Self-supervised learning holds the promise to learn good representations from real-world continuous uncurated data streams. However, most existing works in visual self-supervised learning focus on static images or artificial data streams. Towards exploring a more realistic learning substrate, we investigate streaming self-supervised learning from long-form real-world egocentric video streams. Inspired by the event segmentation mechanism in human perception and memory, we propose “Memory Storyboard” that groups recent past frames into temporal segments for more effective summarization of the past visual streams for memory replay. To accommodate efficient temporal segmentation, we propose a two-tier memory hierarchy: the recent past is stored in a short-term memory, and the storyboard temporal segments are then transferred to a long-term memory. Experiments on real-world egocentric video datasets including SAYCam and KrishnaCam show that contrastive learning objectives on top of storyboard frames result in semantically meaningful representations which outperform those produced by state-of-the-art unsupervised continual learning methods.

The Memory Storyboard Framework

Our proposed Memory Storyboard framework for streaming SSL from egocentric videos. Similar frames are being clustered into temporal segments and their labels (text information for illustration purpose only) are updated in the long-term memory buffer for replay. SSL involves contrastive learning at both the frame and temporal segment levels.

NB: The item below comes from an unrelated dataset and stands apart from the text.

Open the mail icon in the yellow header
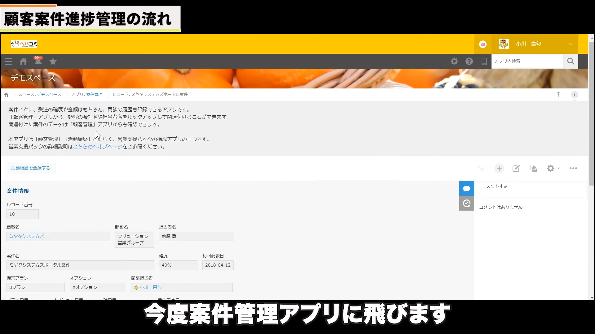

Similar frames are being clustered into temporal segments and their labels (text information for illustration purpose only) are updated in the long-term memory buffer for replay. SSL involves contrastive learning at both the frame and temporal segment levels.

Two-tier Memory Structure

Long-term memory is updated with reservoir sampling, and short-term memory with first-in-firstout (FIFO). Temporal segmentation is applied on the shortterm memory, which then updates the labels of corresponding images in the long-term memory.

MY ALT TEXT

Temporal Segmentation Algorithm

The optimization objective of our segmentation algorithm is to maximize the average within-class similarity using a greedy algorithm.

MY ALT TEXT
Visualization of the temporal segments produced by Memory Storyboard on (a) SAYCam (b)(c) KrishnaCam at the end of training. The images are sampled at 10 seconds per frame. Each color bar correspond to a temporal class (the first and the last class might be incomplete).

Conclusion

The ability to continuously learn from large-scale uncurated streaming video data is crucial for applying self-supervised learning methods in real-world embodied agents. Existing works have limited exploration on this problem, have mainly focused on static datasets, and do not perform well in the streaming video setting. Inspired by the event segmentation mechanism in human cognition, in this work, we propose Memory Storyboard, which leverages temporal segmentation to produce a two-tier memory hierarchy akin to the short-term and long-term memory of humans. Memory Storyboard combines a temporal contrastive objective and a standard self-supervised contrastive objective to facilitate representation learning from scratch through streaming video experiences. Memory Storyboard achieves state-of-the-art performance on downstream classification and object detection tasks when trained on real-world large egocentric video datasets. By studying the effects of subsampling rates, average segment length, normalization, and optimal batch composition under different compute and memory constraints, we also offer valuable insights on the design choices for streaming self-supervised learning.